La reine Marie-Antoinette dit un jour à Chamfort :

— Savez-vous, monsieur de Chamfort, que vous avez plu à tout le monde à Versailles, je ne dirai pas à cause de votre esprit, mais malgré voire esprit ?

— La raison en est toute simple, répondit Chamfort avec son franc parler ; à Versailles, je me résigne à apprendre beaucoup de choses que je sais par des gens qui les ignorent.

On a dit que Chamfort avait cessé d’aller à la cour après y avoir manqué une passion. On n’a d’autres traces de cette histoire, ou plutôt de ce roman, que cette lettre qui semble écrite par Cyrano de Bergerac. « Voila près du huit jours qu’il m’a été impossible de me délivrer d’une fantaisie de poète. Le jour, la nuit, le repos même, tout s’en est ressenti. Je ne croyais pas être si jeune. Rien n’a pu faire lâcher prise à cette passion subite. C’est être mordu d’un chien enragé. Le chien n’était pas gros, mais c’est un chien-loup, ou plutôt un chien-lion, un mélange d’horrible, de charmant et de ridicule, de raison et de folie. J’irai un matin à votre lever, mon redoutable bichon ; j’espère qu’il pourra vous amuser et vous mordre jusqu’au cœur avec ses dents aiguës. »

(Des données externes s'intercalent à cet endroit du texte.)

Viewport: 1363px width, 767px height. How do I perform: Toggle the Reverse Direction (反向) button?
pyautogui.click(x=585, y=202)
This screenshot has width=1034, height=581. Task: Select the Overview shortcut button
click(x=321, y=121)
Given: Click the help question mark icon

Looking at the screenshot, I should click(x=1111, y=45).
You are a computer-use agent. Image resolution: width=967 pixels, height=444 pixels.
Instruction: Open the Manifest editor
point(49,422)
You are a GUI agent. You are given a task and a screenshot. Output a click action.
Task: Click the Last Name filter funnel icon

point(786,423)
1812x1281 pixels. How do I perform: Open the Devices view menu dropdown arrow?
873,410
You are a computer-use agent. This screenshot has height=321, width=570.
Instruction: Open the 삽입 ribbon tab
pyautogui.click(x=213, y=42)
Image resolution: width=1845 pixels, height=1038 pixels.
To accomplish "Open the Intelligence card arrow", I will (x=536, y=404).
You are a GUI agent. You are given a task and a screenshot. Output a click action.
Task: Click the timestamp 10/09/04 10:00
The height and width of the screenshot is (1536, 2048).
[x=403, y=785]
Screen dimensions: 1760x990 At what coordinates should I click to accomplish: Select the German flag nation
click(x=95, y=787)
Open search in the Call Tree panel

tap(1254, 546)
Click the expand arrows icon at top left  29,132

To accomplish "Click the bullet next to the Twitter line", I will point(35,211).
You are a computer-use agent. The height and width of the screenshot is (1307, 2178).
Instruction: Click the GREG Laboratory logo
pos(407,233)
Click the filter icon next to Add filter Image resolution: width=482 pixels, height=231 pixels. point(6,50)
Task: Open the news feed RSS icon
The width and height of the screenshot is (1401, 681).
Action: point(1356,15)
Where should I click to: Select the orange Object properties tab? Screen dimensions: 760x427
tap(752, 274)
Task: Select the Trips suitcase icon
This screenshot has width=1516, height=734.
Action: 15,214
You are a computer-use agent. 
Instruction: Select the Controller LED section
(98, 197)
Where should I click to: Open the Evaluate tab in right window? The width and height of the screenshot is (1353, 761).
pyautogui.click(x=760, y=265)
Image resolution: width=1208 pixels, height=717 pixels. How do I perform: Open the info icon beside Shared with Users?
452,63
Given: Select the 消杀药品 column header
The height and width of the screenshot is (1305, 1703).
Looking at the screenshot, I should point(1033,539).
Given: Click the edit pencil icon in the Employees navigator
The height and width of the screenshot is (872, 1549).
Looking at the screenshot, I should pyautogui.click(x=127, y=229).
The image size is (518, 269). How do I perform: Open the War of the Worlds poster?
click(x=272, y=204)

Le comte de Vaudreuil le logea en son hôtel, qui devint presqu’une autre académie, car, si Chamfort écrivait sans chaleur et sans caractère, il parlait toujours avec un accent pittoresque. C’était le journal vivant du monde politique et littéraire. 11 comptait alors trois sortes d’amis : les amis qui l’aimaient, les amis qui ne l’aimaient pas, et les amis qui ne se souciaient pas de lui. Parmi les premiers figurait Mirabeau. Le lion recherchait le chat pour sa malice et ses grâces délicates, ou plutôt Mirabeau et Chamfort étaient tous les deux emportés et railleurs. La nature les avait taillés en plein drap ; mais il leur manquait en toute chose la foi, la foi qu’ils remplaçaient par la colère à l’heure solennelle. Ce qui va sembler étrange, c’est que dans cette amitié Chamfort était le maître et non le disciple. Cette lettre de Mirabeau est bien curieuse : « J’ai quitté trop tard mes langes et mon berceau. Les conventions humaines m’ont trop long-temps garrotté, et, lorsque les liens ont été un peu desserrés (car pour brisés ils ne le furent jamais), je me suis trouvé encore tout chamarré des livrées de l’opinion. J’étais d’ailleurs trop passionné, j’avais donné trop de gages à la fortune, pour devenir l’homme de la nature. Ce n’est pas au milieu des dangers qu’on peut suivre une route déterminée. Ah ! si je vous avais connu il y a dix ans, combien de précipices et de ravins j’aurais évités ! Il n’est point de jours et surtout il n’est point de circonstances un peu sérieuses où je ne me surprenne à dire : « Chamfort froncerait le sourcil, ne faisons pas, n’écrivons pas cela ; » ou bien : « Chamfort sera content, car Chamfort est de la trempe de mon ame et de mon esprit. » Tout homme a ainsi une conscience intérieure dans un ami toujours en sentinelle sur ses actions. Bienheureux est l’ami qui veille auprès de Mirabeau !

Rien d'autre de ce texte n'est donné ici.